* _WHAT NEEDS TO BE DONE_
Look through the data below. Collect every line where the word "thumbnail" occurs.

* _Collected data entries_

[Start of section]

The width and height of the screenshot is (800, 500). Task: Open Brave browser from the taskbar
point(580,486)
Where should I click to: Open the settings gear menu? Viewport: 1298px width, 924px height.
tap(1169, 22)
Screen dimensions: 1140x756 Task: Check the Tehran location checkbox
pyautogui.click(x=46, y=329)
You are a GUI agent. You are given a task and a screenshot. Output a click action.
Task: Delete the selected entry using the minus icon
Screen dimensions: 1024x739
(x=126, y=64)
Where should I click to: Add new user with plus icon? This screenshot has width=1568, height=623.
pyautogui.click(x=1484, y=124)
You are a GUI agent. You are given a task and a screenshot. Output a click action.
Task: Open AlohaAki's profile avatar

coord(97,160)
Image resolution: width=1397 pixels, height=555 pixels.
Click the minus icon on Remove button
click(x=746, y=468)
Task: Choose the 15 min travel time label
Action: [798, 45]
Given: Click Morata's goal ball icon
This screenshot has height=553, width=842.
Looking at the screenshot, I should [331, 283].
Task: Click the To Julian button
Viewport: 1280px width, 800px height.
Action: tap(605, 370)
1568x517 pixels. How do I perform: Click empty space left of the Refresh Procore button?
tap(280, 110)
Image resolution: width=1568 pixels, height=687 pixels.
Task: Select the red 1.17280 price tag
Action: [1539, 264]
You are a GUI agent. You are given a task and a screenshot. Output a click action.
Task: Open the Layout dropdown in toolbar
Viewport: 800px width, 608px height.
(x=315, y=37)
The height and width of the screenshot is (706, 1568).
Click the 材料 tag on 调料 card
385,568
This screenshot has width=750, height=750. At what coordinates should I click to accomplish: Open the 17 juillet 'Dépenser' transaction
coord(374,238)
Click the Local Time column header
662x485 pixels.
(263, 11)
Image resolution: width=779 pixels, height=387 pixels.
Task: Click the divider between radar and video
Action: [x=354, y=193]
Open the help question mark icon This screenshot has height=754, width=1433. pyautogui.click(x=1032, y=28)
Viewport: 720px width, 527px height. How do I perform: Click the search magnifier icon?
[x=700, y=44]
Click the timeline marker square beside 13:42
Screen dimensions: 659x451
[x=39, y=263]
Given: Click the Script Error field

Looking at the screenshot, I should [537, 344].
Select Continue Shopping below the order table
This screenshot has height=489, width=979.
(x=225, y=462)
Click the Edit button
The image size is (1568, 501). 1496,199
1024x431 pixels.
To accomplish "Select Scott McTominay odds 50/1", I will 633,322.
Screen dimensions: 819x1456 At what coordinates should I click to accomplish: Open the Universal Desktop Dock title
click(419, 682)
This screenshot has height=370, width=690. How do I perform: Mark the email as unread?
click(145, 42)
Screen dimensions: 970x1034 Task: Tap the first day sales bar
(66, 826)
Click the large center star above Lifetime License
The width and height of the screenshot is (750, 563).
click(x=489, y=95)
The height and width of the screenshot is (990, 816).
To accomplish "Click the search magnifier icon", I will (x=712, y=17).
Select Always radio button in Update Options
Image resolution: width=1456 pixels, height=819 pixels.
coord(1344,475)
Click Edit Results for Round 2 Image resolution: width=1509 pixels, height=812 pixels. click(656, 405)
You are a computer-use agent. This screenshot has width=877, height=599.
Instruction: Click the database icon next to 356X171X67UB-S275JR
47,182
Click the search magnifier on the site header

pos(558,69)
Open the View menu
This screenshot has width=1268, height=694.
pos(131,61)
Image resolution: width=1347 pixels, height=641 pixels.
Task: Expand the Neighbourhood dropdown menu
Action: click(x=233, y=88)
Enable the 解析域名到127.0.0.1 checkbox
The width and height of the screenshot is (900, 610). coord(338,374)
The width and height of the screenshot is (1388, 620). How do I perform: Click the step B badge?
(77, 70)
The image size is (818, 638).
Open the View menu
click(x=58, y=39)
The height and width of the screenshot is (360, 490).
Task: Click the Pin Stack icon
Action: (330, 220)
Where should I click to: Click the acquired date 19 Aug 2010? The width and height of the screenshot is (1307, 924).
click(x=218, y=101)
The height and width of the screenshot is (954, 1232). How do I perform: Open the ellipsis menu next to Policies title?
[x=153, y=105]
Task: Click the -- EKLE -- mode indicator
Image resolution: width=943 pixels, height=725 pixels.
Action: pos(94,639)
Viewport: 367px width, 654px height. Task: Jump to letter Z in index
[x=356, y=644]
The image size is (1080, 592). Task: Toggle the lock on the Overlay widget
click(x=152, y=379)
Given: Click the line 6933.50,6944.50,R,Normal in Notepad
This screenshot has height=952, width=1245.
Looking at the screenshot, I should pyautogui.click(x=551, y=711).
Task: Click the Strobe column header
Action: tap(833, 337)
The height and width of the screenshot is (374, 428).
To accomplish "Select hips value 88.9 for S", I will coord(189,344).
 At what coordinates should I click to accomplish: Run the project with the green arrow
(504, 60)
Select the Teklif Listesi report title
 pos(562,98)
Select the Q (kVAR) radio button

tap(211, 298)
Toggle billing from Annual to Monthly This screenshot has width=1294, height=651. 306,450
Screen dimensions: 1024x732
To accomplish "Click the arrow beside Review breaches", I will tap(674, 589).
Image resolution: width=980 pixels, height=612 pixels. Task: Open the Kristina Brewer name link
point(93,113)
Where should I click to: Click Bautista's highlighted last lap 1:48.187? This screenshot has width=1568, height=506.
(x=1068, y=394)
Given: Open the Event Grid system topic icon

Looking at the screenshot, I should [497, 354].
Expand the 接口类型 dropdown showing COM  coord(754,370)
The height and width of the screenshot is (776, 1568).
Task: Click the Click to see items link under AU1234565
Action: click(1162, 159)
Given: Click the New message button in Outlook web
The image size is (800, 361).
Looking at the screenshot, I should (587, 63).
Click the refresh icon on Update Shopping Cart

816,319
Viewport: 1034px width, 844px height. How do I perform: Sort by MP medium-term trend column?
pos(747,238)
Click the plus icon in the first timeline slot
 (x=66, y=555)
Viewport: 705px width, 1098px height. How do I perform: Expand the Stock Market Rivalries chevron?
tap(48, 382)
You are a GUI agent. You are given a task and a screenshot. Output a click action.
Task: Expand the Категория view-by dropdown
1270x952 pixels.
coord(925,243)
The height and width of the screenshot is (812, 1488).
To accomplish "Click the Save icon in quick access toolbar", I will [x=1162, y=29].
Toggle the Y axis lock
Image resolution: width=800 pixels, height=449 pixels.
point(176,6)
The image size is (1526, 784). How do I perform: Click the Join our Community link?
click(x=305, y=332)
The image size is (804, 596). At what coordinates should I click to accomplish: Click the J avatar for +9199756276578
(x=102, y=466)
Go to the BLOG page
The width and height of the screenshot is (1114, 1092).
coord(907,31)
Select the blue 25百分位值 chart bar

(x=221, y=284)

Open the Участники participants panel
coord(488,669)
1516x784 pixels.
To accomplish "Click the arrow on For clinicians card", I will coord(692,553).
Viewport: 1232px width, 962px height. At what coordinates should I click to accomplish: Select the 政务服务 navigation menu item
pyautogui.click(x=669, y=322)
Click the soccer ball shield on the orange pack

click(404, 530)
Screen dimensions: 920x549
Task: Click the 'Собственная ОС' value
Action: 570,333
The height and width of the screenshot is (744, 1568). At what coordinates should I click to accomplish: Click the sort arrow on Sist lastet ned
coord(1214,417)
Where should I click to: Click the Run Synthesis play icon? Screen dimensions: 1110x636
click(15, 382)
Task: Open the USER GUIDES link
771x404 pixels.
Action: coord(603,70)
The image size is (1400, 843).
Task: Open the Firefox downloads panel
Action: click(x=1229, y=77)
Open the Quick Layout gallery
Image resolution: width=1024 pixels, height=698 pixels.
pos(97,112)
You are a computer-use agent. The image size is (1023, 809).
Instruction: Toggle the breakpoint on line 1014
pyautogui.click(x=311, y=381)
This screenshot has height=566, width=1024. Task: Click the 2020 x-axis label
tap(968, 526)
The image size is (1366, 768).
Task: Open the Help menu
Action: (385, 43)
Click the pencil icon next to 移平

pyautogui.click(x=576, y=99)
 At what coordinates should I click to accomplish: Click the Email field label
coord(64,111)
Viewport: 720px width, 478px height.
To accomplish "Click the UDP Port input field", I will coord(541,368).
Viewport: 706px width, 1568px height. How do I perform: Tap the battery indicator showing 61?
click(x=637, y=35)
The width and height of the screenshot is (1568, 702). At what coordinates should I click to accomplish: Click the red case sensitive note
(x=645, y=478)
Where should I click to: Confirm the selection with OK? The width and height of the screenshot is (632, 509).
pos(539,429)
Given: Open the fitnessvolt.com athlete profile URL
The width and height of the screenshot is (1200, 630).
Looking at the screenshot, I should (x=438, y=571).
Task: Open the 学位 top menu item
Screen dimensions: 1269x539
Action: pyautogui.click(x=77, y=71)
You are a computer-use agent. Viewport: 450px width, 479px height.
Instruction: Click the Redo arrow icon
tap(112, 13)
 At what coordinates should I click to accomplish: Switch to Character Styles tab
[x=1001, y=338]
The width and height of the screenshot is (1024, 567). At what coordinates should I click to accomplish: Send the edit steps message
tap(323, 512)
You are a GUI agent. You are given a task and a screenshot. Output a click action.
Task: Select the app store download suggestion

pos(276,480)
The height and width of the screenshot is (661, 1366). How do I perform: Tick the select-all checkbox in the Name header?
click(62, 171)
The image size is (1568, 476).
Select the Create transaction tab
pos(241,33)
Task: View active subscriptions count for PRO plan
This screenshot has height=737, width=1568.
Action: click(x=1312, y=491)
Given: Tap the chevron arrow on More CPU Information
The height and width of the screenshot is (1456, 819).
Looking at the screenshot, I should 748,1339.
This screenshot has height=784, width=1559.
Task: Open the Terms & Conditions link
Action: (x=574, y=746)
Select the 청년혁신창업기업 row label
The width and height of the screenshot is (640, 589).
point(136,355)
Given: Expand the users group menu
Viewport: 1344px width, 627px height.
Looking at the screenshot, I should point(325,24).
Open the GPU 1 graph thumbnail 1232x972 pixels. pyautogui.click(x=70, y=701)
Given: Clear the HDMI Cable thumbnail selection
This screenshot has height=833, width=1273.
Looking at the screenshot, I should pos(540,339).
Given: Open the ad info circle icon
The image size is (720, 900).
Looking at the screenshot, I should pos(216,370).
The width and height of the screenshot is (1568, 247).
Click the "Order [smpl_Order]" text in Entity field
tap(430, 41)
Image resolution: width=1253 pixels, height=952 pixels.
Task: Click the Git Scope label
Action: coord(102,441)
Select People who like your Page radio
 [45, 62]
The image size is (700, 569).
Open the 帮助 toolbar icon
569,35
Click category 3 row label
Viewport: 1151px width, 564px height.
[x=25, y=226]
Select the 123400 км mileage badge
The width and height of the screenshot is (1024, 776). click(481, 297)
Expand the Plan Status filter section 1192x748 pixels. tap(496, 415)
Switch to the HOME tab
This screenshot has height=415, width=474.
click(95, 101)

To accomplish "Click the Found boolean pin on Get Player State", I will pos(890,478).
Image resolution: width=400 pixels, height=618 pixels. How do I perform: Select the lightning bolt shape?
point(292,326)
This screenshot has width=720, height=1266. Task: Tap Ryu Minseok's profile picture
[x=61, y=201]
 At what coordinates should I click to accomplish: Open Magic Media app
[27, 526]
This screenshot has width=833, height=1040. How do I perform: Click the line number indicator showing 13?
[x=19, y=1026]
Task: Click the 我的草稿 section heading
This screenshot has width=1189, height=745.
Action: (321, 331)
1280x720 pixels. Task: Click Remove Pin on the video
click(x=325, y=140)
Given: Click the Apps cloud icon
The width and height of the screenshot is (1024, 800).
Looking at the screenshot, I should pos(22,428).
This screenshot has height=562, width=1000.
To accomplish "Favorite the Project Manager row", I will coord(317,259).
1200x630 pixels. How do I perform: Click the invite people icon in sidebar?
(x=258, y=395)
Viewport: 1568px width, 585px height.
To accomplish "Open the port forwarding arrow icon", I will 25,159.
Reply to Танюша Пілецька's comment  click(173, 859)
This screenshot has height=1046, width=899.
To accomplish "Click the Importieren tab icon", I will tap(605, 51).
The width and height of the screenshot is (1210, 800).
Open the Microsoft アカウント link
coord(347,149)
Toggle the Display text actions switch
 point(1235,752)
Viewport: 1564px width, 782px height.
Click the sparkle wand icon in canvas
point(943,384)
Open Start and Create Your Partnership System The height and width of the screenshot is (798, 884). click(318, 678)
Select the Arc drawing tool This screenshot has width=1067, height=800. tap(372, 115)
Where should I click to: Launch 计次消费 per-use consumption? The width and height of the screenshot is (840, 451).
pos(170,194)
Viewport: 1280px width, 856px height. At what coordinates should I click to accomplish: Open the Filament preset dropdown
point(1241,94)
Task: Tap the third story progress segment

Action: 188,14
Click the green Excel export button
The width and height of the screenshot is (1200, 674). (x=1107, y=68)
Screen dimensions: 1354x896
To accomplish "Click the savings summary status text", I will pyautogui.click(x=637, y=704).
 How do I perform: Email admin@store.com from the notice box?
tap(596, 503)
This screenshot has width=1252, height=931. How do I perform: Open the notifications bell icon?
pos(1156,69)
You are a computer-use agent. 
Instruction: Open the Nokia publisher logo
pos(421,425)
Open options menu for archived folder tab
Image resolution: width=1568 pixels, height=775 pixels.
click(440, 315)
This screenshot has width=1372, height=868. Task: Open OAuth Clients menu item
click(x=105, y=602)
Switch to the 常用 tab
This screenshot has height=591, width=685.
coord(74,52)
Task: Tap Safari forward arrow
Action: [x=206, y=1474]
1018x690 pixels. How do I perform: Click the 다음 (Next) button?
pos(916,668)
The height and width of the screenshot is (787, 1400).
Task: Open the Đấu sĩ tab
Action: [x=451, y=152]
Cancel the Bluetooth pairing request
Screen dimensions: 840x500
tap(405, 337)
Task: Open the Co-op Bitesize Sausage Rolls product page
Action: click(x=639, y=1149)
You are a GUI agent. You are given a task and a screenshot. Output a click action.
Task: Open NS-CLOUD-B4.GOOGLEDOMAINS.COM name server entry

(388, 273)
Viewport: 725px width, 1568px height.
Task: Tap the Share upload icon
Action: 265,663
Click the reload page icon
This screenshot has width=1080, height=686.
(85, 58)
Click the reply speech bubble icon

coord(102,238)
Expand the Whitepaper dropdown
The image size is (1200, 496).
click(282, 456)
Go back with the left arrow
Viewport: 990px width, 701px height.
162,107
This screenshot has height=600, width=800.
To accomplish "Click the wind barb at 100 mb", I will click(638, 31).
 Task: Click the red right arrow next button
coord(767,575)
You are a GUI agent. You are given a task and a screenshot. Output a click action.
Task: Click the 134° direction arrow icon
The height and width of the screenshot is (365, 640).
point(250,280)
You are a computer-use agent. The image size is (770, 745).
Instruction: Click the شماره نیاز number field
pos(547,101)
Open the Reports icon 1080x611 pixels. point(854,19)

[End of section]

* _EXPECTED ANSWER_
Open the GPU 1 graph thumbnail 1232x972 pixels. pyautogui.click(x=70, y=701)
Given: Clear the HDMI Cable thumbnail selection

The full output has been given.